3. Method of ecological management and recycling of batteries of all types as well as hazardous chemical-explosive substances according to claims 1 and 2, characterized by that on the rolling feeding belt before the entrance point of the laser pulse generation reactor, an artificial intelligence (Al) detection system by type is installed where the detection of the type of each battery and the monitoring of movement are carried out through computer vision.

4. Method of ecological management and recycling of batteries of all types as well as hazardous chemical-explosive substances according to claim 1, characterized by that the material of construction of the laser pulse generation reactor is made of an alloy with a special content of C, Si, Mn, and P.

5. Method of ecological management and recycling of batteries of all types as well as hazardous chemical-explosive substances according to claim 1 , characterized by that the multiple focusing system of the laser pulse generation reactor consists of the desired number of parabolic mirrors that focus the beam of rays on a very small spot of diameter as 0.5mm, in order to create a very intense laser beam (high power density per unit area).

6. Method of ecological management and recycling of batteries of all types as well as hazardous chemical-explosive substances according to claim 1, characterized by that the laser pulse generation reactor has a special water-cooled temperature stabilization system.

7. Method of ecological management and recycling of batteries of all types as well as hazardous chemical-explosive substances according to claim 1 , characterized by that the laser pulse generation reactor is sprayed internally with an excess of alkaline solution.

8. Method of ecological management and recycling of batteries of all types as well as hazardous chemical-explosive substances according to claim 1, characterized by that in the metal mass processing unit (3) electrical heating takes place through multiple induction heating elements.

9. Method of ecological management and recycling of batteries of all types as well as hazardous chemical-explosive substances according to claim 1 , characterized by that the liquid impurities from the centrifugal separation device (2), under the influence of strong microwave radiation, are condensed and neutralized while at the same time the flow is converted into a pure alkaline solution and is directed again for use in the laser pulse generation reactor.

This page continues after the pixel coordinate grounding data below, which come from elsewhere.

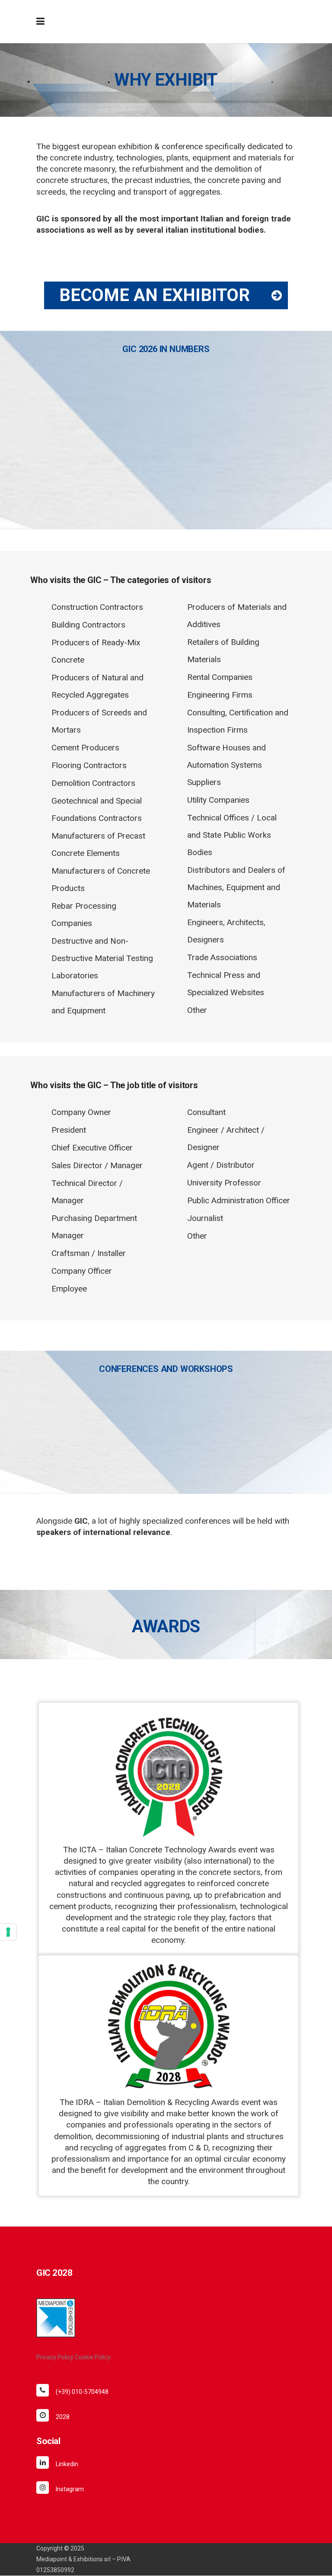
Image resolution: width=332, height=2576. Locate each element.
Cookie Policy (93, 2357)
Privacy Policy (54, 2357)
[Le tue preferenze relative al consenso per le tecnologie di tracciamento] (8, 1932)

10. Method of ecological management and recycling of batteries of all types as well as hazardous chemical-explosive substances according to claim 1 , characterized by that the assisted ionization and separation unit of precious metals (5) includes a parallel coupled electrolysis system within a multi-position separator that uses complex compounds as both the anode and the cathode for the recovery of precious metals.

11. Method of ecological management and recycling of batteries of all types as well as hazardous chemical-explosive substances according to claim 1, characterized by that the mechanical effects caused by the ionization wave of the assisted ionization unit lead to microscopic turbulent flow of liquid and high-speed collision between solids where these conditions create excellent physical and chemical conditions in different liquids and create a beneficial environment for chemical reactions.

12. Method of ecological management and recycling of batteries of all types as well as hazardous chemical-explosive substances according to claim 1, characterized by that the allothermal destruction unit of hazardous chemical substances (6) is a special thermal chamber for the destruction of hazardous chemical substances lined with refractory and insulating material.

13. Method of ecological management and recycling of batteries of all types as well as hazardous chemical-explosive substances according to claim 1 , characterized by that in the case of liquid hazardous chemical elements, the supply is achieved directly to the allothermal destruction unit (6), through special liquid storage tanks (10).

14. Method of ecological management and recycling of batteries of all types as well as hazardous chemical-explosive substances according to claim 1, characterized by that the gaseous pollutant treatment unit (7) is equipped with electronic afterburning and exhaust gas cleaning systems with the control of two servomotors.